1. Introduction to the LLaMA-Factory model

https://github.com/hiyouga/LLaMA-Factory

LLaMA-Factory is a tool for fine-tuning large language models (LLMs). It aims to simplify the fine-tuning process of large language models, allowing users to quickly train and optimize the model to improve the performance of the model on specific tasks.

This tool supports a variety of pre-trained large language models, such as LLaMA, LLaVA, Mistral, Mixtral-MoE, Qwen, Yi, Gemma, Baichuan, ChatGLM and Phi.

Features of LLaMA-Factory include:

  1. Supports multiple fine-tuning methods: It integrates multiple fine-tuning methods such as continuous pre-training, supervised fine-tuning (SFT), and preference alignment (RLHF).
  2. Efficient fine-tuning technology: Compared with ChatGLM's official P-Tuning fine-tuning, LLaMA Factory's LoRA fine-tuning provides significant speedup and achieves higher performance scores on specific tasks.
  3. Ease of use: LLaMA-Factory provides a high-level abstract interface, allowing developers to use it out of the box and get started quickly.
  4. WebUI support: Drawing on the Stable Diffusion WebUI, this project provides a gradio-based web version workbench, which allows beginners to quickly get started.
  5. Model export and reasoning: Supports model export and reasoning, including dynamic merging of LoRA models for reasoning.
  6. API Server: Supports starting the API Server so that the trained model can be remotely accessed and called through the network interface.
  7. Benchmark: Provides support for mainstream benchmarks, such as mmlu, cmmlu, ceval, etc., to evaluate the generalization ability of the model.

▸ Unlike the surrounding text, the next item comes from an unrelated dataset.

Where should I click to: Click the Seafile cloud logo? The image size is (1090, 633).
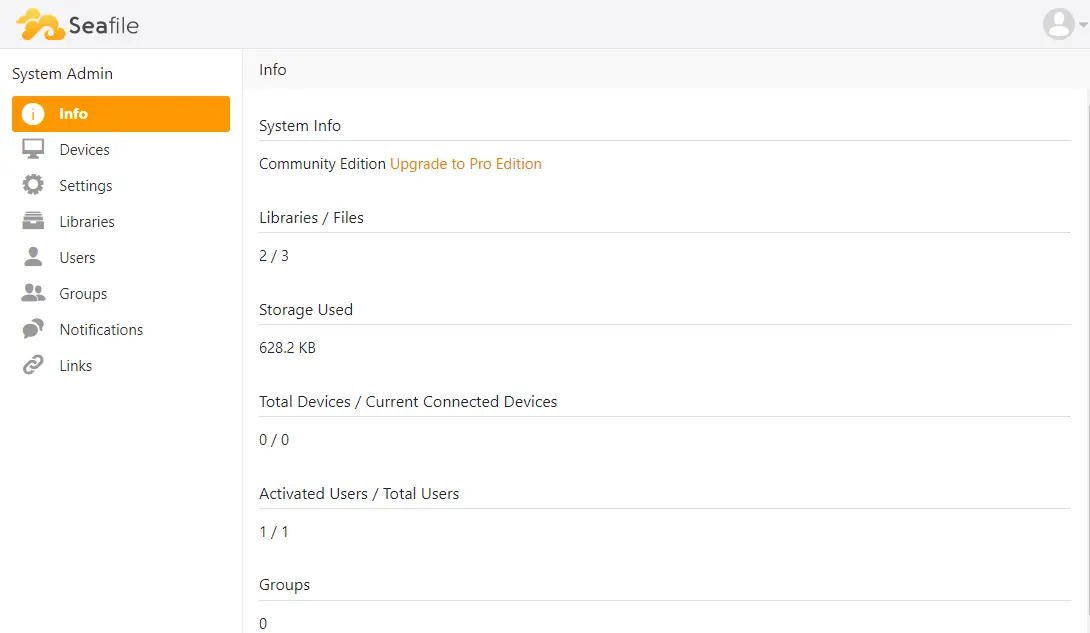[x=42, y=24]
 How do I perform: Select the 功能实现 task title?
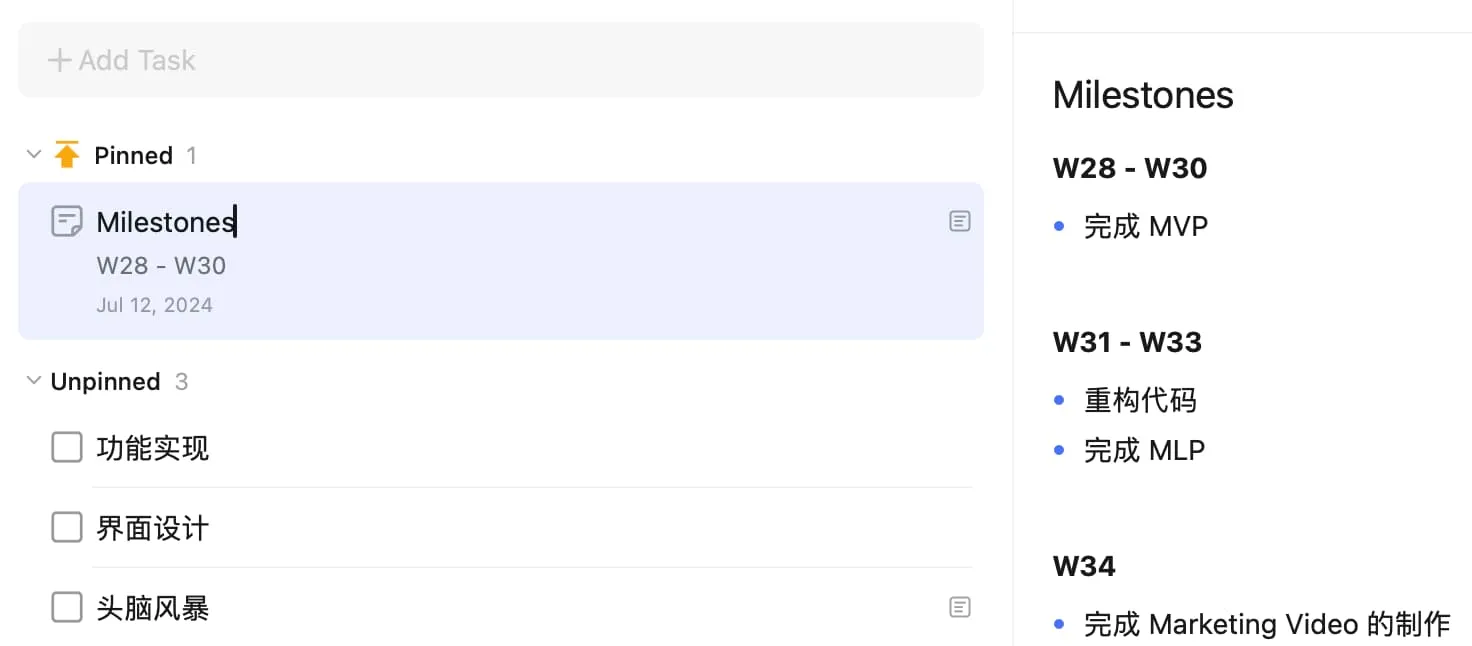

LLaMA-Factory aims to lower the barrier to fine-tuning large language models, enabling more researchers and developers to use these powerful models to solve specific real-world problems.

1.1 Environment Configuration

Execute in the /mnt/workspace path

git clone https://github.com/hiyouga/LLaMA-Factory.git
conda create -n llama_factory python=3.10
conda activate llama_factory
cd LLaMA-Factory
pip install -e .[metrics]

1.2 Download llama3 model

Execute in the /mnt/workspace path

mkdir models
cd models

Execute in the /mnt/workspace/models path

pip install modelscope
git clone https://www.modelscope.cn/LLM-Research/Meta-Llama-3-8B-Instruct.git

2 llama3 Chinese enhanced large model (lora fine-tuning)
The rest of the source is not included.